#### Data records
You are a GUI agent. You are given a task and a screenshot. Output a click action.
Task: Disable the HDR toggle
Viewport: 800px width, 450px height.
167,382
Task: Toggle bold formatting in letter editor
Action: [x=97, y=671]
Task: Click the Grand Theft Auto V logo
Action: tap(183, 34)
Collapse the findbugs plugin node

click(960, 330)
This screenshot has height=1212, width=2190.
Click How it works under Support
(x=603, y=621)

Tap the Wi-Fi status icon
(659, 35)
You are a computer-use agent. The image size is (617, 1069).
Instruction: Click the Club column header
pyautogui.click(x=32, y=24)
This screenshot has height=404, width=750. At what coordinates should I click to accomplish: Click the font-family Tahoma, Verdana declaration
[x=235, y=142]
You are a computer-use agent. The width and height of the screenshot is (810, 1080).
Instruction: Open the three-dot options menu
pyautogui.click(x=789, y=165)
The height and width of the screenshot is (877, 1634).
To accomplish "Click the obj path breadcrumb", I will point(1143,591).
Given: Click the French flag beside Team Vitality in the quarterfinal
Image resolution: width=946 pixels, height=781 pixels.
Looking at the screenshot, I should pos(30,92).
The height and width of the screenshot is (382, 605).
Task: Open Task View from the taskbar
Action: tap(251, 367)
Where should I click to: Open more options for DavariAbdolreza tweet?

#### Stated task
Please locate each line in the records that contains the word "width" and copy those lines out in full. Treat case as significant.

#### Solution below
Viewport: 800px width, 450px height.
This screenshot has height=1212, width=2190.
This screenshot has height=404, width=750. At what coordinates should I click to accomplish: Click the font-family Tahoma, Verdana declaration
You are a computer-use agent. The width and height of the screenshot is (810, 1080).
The height and width of the screenshot is (877, 1634).
Image resolution: width=946 pixels, height=781 pixels.
The height and width of the screenshot is (382, 605).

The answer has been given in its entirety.